┌─ AVAILABLE DATA
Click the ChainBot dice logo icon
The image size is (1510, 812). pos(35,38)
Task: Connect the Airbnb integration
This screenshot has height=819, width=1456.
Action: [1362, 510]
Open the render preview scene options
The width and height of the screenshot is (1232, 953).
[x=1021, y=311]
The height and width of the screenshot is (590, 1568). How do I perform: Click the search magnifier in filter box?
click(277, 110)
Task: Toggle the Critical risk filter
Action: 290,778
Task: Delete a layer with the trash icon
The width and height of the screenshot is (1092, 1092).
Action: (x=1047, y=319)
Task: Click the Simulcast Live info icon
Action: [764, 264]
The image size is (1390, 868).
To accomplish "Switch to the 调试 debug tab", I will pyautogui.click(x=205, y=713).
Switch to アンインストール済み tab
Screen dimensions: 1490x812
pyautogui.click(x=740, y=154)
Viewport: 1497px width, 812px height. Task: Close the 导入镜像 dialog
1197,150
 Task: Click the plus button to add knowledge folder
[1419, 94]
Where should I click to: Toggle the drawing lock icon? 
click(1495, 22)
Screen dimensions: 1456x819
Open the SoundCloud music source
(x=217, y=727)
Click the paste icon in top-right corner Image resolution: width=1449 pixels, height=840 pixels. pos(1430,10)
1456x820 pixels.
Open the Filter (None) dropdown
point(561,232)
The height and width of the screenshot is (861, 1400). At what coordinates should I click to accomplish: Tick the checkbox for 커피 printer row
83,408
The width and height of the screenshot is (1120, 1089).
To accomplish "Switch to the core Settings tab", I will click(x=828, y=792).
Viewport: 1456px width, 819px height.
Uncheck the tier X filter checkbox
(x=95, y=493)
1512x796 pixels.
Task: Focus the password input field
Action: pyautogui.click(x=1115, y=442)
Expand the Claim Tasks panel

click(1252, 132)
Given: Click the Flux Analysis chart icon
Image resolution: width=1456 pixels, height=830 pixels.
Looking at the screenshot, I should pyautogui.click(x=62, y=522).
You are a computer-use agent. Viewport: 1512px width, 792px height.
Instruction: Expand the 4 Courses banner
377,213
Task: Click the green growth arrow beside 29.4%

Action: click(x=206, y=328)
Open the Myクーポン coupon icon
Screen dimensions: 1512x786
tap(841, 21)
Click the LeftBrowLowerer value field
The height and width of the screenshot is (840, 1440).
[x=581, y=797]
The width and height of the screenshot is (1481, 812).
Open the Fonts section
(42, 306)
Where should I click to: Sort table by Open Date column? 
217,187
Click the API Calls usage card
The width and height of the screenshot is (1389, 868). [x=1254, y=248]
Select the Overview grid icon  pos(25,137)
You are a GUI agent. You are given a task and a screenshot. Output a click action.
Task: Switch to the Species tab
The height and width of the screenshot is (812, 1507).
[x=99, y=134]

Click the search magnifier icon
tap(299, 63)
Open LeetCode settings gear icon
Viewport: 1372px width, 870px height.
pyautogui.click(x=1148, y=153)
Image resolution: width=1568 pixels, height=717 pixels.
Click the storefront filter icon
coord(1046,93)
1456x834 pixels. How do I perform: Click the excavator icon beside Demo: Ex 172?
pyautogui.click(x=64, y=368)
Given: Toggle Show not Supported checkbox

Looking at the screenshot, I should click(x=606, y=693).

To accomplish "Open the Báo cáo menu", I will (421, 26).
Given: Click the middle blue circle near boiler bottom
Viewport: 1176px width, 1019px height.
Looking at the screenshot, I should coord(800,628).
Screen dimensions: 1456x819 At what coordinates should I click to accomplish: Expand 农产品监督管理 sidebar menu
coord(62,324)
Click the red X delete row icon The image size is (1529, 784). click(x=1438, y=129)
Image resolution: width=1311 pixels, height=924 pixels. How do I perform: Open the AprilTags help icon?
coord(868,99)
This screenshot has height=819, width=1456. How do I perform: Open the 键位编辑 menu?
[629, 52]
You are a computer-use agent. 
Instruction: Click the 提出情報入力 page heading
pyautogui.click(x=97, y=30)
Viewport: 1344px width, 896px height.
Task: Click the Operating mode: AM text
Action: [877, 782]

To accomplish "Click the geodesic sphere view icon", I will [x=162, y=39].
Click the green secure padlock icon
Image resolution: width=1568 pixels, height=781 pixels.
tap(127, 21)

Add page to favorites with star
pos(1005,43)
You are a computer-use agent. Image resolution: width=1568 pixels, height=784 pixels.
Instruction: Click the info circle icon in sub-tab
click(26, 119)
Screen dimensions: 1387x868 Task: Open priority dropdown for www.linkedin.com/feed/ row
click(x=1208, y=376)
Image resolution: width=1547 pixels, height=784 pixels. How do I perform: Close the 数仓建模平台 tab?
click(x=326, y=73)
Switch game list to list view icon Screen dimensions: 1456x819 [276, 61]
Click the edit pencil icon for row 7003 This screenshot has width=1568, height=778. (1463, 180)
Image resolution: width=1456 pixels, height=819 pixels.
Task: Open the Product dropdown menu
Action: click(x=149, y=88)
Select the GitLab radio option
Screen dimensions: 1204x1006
└─
ACTION ITEM >>
Select the lines from the entries that include the word "Switch".

RESULT >>
To accomplish "Switch to the 调试 debug tab", I will pyautogui.click(x=205, y=713).
Switch to アンインストール済み tab
To accomplish "Switch to the core Settings tab", I will click(x=828, y=792).
Task: Switch to the Species tab
Switch game list to list view icon Screen dimensions: 1456x819 [276, 61]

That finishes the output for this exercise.